A falta de consciência ambiental em questão no Brasil
Enviada em 17/12/2020
As grandes revoluções marcam a história da humanidade. Um grande exemplo, é a Revolução Industrial na Europa, que iniciou-se no século XVIII e estendeu-se por muitos anos. Essas revoluções representam mudanças significativas nos modos de trabalho, de vida, de costumes e até mesmo no modo de interação do homem com a natureza. Entretanto, essas mudanças não foram apenas benéficas para a sociedade, trouxeram também, desafios e intercorrências que são observados com facilidade no cotidiano. Assim, é possível notar que a falta de consciência ambiental está fortemente presente na vida dos brasileiros, e por isso, demanda urgentemente por atenção e mudanças.

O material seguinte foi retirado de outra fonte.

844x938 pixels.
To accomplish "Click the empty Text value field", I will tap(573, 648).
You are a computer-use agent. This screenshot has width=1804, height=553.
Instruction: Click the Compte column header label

Em primeira análise, é válido mencionar o importante artigo 225 da Constituição Federal de 1988, que presa pelo meio ambiente ecologicamente equilibrado para o uso comum e para a qualidade de vida, sendo o poder público e a população os responsáveis pelo cuidado e pela preservação, para o presente e também, para as futuras gerações. No entanto, não é bem esse o cenário que encontra-se no Brasil, tendo em vista, que o país registra crescentes números de desmatamento. Segundo o Instituto Nacional de Pesquisa Espaciais - IPEA, só na Amazônia o desmatamento já aumentou 34% nos últimos doze meses. Além disso, o Brasil viveu um dos maiores desastres ambientais com barragens já causados no mundo, que ocorreu em novembro de 2015 na cidade mineira de Mariana, e acabou com inúmeras vidas humanas e também, da fauna e da flora.
Nesse sentido, a falta de consciência ambiental pode ser observada tanto na população comum, que produz lixo exageradamente, que o descarta em locais indevidos e que coloca fogo na mata por irresponsabilidade. Como também, nas empresas privadas que destroem a natureza diariamente e não são punidas pelo Estado. Visto que, queimam milhares de hectares de matas nativas, dizem acidente uma barragem que estoura com rejeitos tóxicos da mineração e, descartam poluentes nas águas e também no ar. Portanto, o princípio da responsabilidade defendido pelo filósofo Hans Jonas, parece não se encaixar na sociedade brasileira, já que esta, não se apropria da ética e da responsabilidade.
Por fim, para mitigar essa problemática, é preciso que o Ministério do Meio Ambiente promova campanhas de conscientização ambiental, por meio de propagandas midiáticas e uso de figuras públicas importantes, para assim, impactar a sociedade e informar que a responsabilidade ambiental é um dever de todos. Além disso, é preciso que o poder legislativo juntamente com o poder judiciário, criem novas normas, atuais e coerentes, e cumpram efetivamente com estas, para que assim, os responsáveis por crimes ambientais sejam punidos devidamente e entendam que os atos possuem consequências, e carregam o princípio da responsabilidade, defendido por Hans Jonas.